P Hajek et al. Cochrane Database Syst Rev. 2000.

Update in

  • Aversive smoking for smoking cessation.
    Hajek P, Stead LF. Hajek P, et al. Cochrane Database Syst Rev. 2004;2001(3):CD000546. doi: 10.1002/14651858.CD000546.pub2. Cochrane Database Syst Rev. 2004. PMID: 15266433 Free PMC article.

Abstract

Background: Aversion therapy pairs the pleasurable stimulus of smoking a cigarette with some unpleasant stimulus. The objective is to extinguish the urge to smoke.

Objectives: This review has two aims. First, to determine the efficacy of rapid smoking and other aversive methods in helping smokers stop smoking. Second, to determine whether there is a dose-response effect on smoking cessation at different levels of aversive stimulation.

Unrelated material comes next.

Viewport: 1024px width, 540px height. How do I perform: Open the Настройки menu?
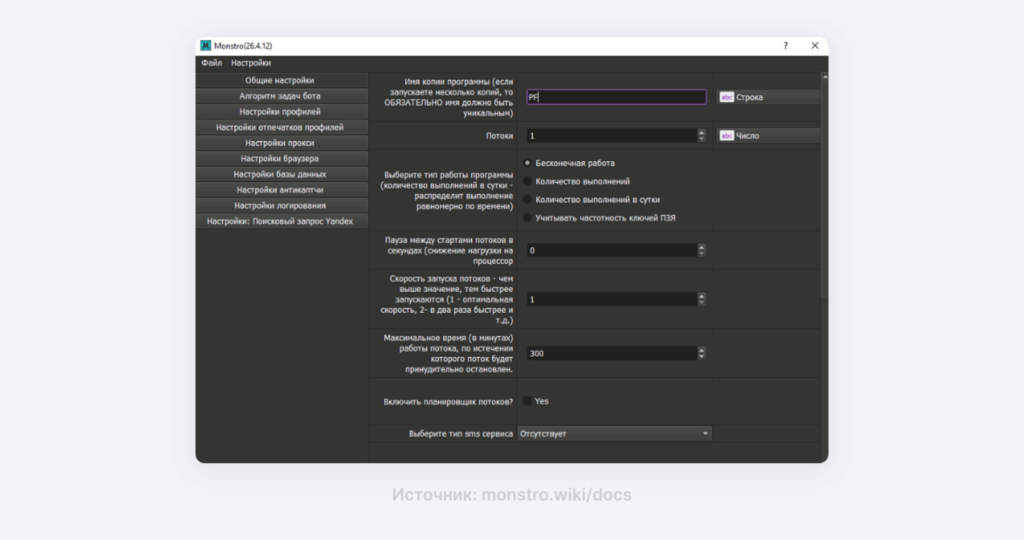pos(251,63)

Search strategy: We searched the Cochrane Tobacco Addiction Group trials register for studies which evaluated any technique of aversive smoking.

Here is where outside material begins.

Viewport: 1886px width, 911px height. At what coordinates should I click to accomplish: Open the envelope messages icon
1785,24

Selection criteria: Randomised trials which compared aversion treatments with 'inactive' procedures or which compared aversion treatments of different intensity for smoking cessation. Trials must have reported follow-up of least 6 months from beginning of treatment.

Data collection and analysis: We extracted data in duplicate on the study population, the type of aversion treatment, the outcome measure, method of randomisation and completeness of follow-up. The outcome measure was abstinence from smoking at maximum follow-up, using the strictest measure reported by the authors. Subjects lost to follow-up were regarded as smokers. Where appropriate, we performed meta-analysis using a fixed effects model.

Main results: Twenty four trials met the inclusion criteria. Ten included rapid smoking and ten used other aversion methods. Ten trials included two or more conditions allowing assessment of a dose-response to aversive stimulation. The odds ratio for abstinence following rapid smoking compared to control was 2.08 (95% confidence interval 1.39 to 3.12). Several factors suggest that this finding should be interpreted cautiously. A funnel plot of included studies was asymmetric, due to the relative absence of small studies with negative results. Most trials had a number of serious methodological problems likely to lead to spurious positive results. The only trial using biochemical validation of all self reported cessation gave a non significant result. Other aversion methods were not shown to be effective (odds ratio 1.19, 95% confidence interval 0.77 to 1.83). There was a borderline dose-response to the level of aversive stimulation (odds ratio 1.66, 95% confidence interval 1.00 to 2.78).

Reviewer's conclusions: The existing studies provide insufficient evidence to determine the efficacy of rapid smoking, or whether there is a dose-response to aversive stimulation. Milder versions of aversive smoking seem to lack specific efficacy. Rapid smoking is an unproven method with sufficient indications of promise to warrant evaluation using modern rigorous methodology.